Les mystères de Montréal (Feuilleton dans Le Vrai Canard entre 1879 et 1881)
Imprimerie A. P. Pigeon (p. 42-44).

PREMIÈRE PARTIE.

Le Trésor des Bouctouches.

I

La Maladie.


Le comte de Bouctouche habitait une maison des plus aristocratiques sur la rue Saint-Denis, près du carré Saint-Louis.

Les résidents du quartier Saint-Louis étaient depuis longtemps vivement intrigués sur son compte.


Le Comte de Bouctouche.

Il vivait dans la plus grande opulence. Il gardait des chevaux de race et son équipage était réellement princier.

Le comte n’allait jamais en société et vivait dans le plus grand isolement.

Les volets de chaque fenêtre du rez-de-chaussée étaient continuellement fermés et à part les fournisseurs ordinaires de la maison, il était rare de voir quelqu’un frapper à la porte.

Le comte de Bouctouche vivait depuis cinq ans à Montréal, avec la comtesse et son fils le vicomte, âgé d’environ quatre ans.

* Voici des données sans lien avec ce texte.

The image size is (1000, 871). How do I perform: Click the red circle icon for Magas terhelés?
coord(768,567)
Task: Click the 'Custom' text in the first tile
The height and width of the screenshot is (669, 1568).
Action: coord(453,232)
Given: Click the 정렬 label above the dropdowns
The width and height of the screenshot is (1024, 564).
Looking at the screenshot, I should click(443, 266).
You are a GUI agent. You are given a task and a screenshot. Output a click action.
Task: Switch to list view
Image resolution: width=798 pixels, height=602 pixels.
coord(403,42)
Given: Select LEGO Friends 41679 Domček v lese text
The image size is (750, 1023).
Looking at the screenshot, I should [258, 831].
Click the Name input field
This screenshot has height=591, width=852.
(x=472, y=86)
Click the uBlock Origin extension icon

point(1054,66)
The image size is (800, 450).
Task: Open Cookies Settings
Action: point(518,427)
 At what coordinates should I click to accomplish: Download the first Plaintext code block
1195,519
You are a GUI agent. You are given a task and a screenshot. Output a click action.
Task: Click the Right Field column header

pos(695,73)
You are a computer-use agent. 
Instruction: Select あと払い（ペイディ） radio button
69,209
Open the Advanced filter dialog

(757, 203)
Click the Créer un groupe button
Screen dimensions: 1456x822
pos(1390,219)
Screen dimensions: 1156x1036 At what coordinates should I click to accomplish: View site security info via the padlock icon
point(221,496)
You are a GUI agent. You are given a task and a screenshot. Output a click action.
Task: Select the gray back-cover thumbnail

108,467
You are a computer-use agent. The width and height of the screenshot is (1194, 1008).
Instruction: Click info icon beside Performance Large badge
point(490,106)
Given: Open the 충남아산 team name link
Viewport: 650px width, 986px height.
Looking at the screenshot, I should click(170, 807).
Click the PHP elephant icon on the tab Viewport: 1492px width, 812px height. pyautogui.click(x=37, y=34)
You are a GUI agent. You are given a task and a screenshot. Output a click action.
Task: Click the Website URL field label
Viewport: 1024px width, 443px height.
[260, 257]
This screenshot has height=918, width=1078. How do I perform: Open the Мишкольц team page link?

Le personnel de la maison était composé d’un intendant, d’un valet de pied, d’un groom, d’un palefrenier et de trois servantes.

Presque toutes les après-midis le comte, la comtesse et une servante se promenaient en rockaway sur les rues Notre-Dame et Saint-Jacques.

Le comte de Bouctouche était âgé d’une trentaine d’années.

Son front était large et dénotait une intelligence supérieure.

Il avait des yeux gris toujours mobiles et sa bouche aux coins légèrement retroussés était surmontée d’une épaisse moustache, avec des pointes en aiguilles. C’était une figure des plus aristocratique empreinte d’une mâle fierté.

La comtesse était une jeune femme de vingt-quatre ans, une blonde aux regards langoureux et au front rêveur. Ses yeux se voilaient souvent sous l’oppression de pensées mélancoliques.

Ses traits étaient réguliers et délicats et l’ensemble de sa physionomie était des plus sympathiques.

Elle était évidemment en proie au spleen et elle cherchait dans ses promenades une diversion aux sombres pensées qui assiégeaient son esprit.

Depuis quelques jours le comte et la comtesse ne faisaient plus leurs promenades habituelles.

Si le comte sortait, on le voyait se diriger d’un pas pressé vers la résidence du docteur O. S. Coxis, sur la rue Craig.

Entrons, maintenant, dans la maison du comte de Bouctouche et voyons un peu ce qui s’y passe.

Le comte est en robe de chambre dans sa bibliothèque. Il se promène d’un pas saccadé de long en large dans son appartement. Sa main droite agite d’une manière nerveuse les glands d’or au bout de la ceinture de sa robe de chambre.

Tout à coup le timbre de la porte retentit. Il respira avec plus de calme et il dit :

— Enfin !

Quelques instants après le docteur Coxis qui avait accroché son chapeau à une patère dans le passage, entra dans la bibliothèque.

— Oh ! docteur, dit le comte, je vous attendais avec impatience. Le vicomte vient d’avoir un accès terrible. Montez de suite avec moi.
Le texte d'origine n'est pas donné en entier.